March 6, 2010




Concerto for what? Presenting five guys who made great noise together.

Arguably, the Mach II version of Deep Purple ranks with any band that emerged in the early 70s. Homer Simpson's character may have opined that rock attained perfection in 1974, though by that point this version of Purple was no more, having already made their classic LPs (they would regroup with this lneup in the early 80s).

Made In japan, culled from a series of shows that they did at the Budokan and in Osaka in August of 1972, caught the group at a live peak. Each member brought a very distinct style of playing to the table, with Ritchie Blackmore as the main instigator of long improvisational flights that the others would willingly follow. Hearing Jon Lord and Blackmore try to outdo each other while trading solos is just one of many elements that made this incarnation so thrilling as a live act. Ian Gillan topped it all with a set of the most distinctive and powerful vocal cords in the business.

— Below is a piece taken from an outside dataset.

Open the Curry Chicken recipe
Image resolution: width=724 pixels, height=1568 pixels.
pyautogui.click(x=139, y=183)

"Highway Star" would be nothing without Ian Paice bouncing that high hat and Roger Glover locked in perfectly with him.

Three solid studio efforts (In Rock, Fireball and Machine Head) plus a final middling disc (Who Do We Think We Are?) were the product of three years work and all still hold up extremely well.

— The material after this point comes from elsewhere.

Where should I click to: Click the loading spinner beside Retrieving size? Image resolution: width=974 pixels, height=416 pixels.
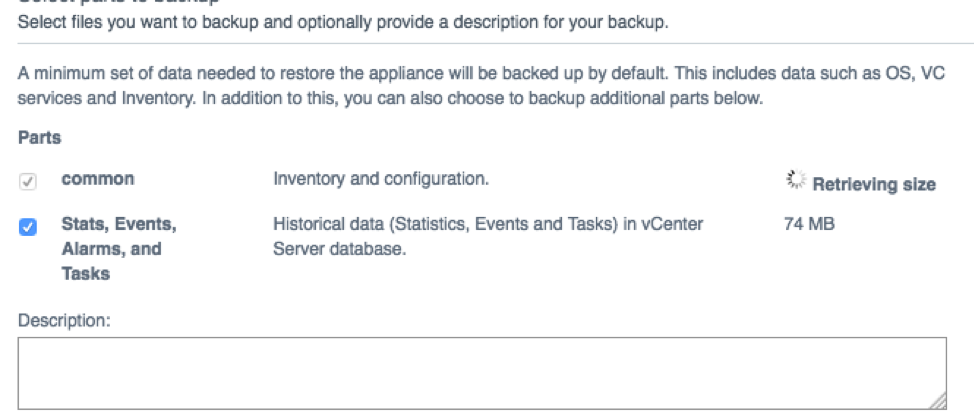[796, 180]
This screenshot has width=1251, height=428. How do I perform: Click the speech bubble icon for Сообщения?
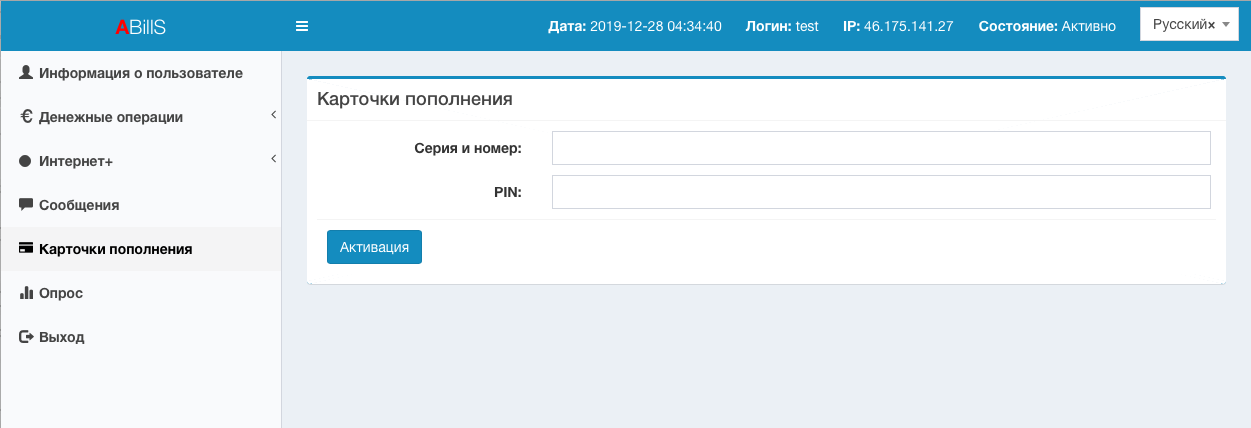tap(26, 205)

All apologies to anyone who expected "Slow Walkin' Walter".

Deep Purple, without a net.


Bond said...

Not sure they ever got the credit they deserved, but they made me happy many many nights as their music blared from my speakers in my dorm room

Perplexio said...

I'm really looking forward to Glenn Hughes new supergroup, Black Country's debut album due out either late 2010 or early 2011. It should be interesting. Glenn is also working on a remaster of Come Taste the Band (the Tommy Bolin era album) for release later this year... Would Come Taste the Band be Deep Purple Mach III?

Seano said...

Maybe I'm a Leo, Speed King, Lazy, Rat Bat Blue are some of the best rock songs ever written....Ian Gillan...One of a small handful of bands where everyone was a master of their instrument..Ian Paice..never mentioned in the same breath as Bonham, Moon...and sure as hell should be....Jon Lord, Ian Gillan...rock would not be the same w/out them.

Sean Coleman said...

Gents-Thanks for weighing in. These guys were untouchable in their prime. I think that they get passed over a lot because Blackmore was/is extremely difficult personality-wise. Buddy Rich got the same bad rap because he demanded a hell of a lot from the people he played with and rubbed people the wrong way. That's why, despite his brilliance, he always gets shunted down the list in the big book of jazz. Blackmore is no different and no less brilliant. I hand picked those clips in the hope that people would take a second look and realize that Led Zep wasn't the only heavy rock band that owned the stage in the early 70s.

Dan said...

I was only a casual listener to DP back then. Not sure why, but they just were not that high on my radar, of course with the exception of hearing Smoke on the Water all the time. I think I was more into Brownsville Station and BTO, oh yea and Grand Funk was way high on my listening list back then.

Anonymous said...

Paul McCartney

Paul McCartney will be returning to the stage with his “Up and Coming” Tour. McCartney is the most successful musician and composer in popular music history with sixty plus platinum and gold records. He has sold over one hundred million songs. The tour, which kicks off March 28th in Phoenix AZ, marks his first live appearance since his 2005. The tour moves onto California two days later when McCartney will return to the Hollywood Bowl. The March 30th show is the first time McCartney has played at the venue since 1963. He performed with the Beatles the first time around.

For more on Paul McCartney and your favorite artists, visit

Dan said...

Macca must be hard up to pay for his divorce. He is sending people to the blogosphere to advertize.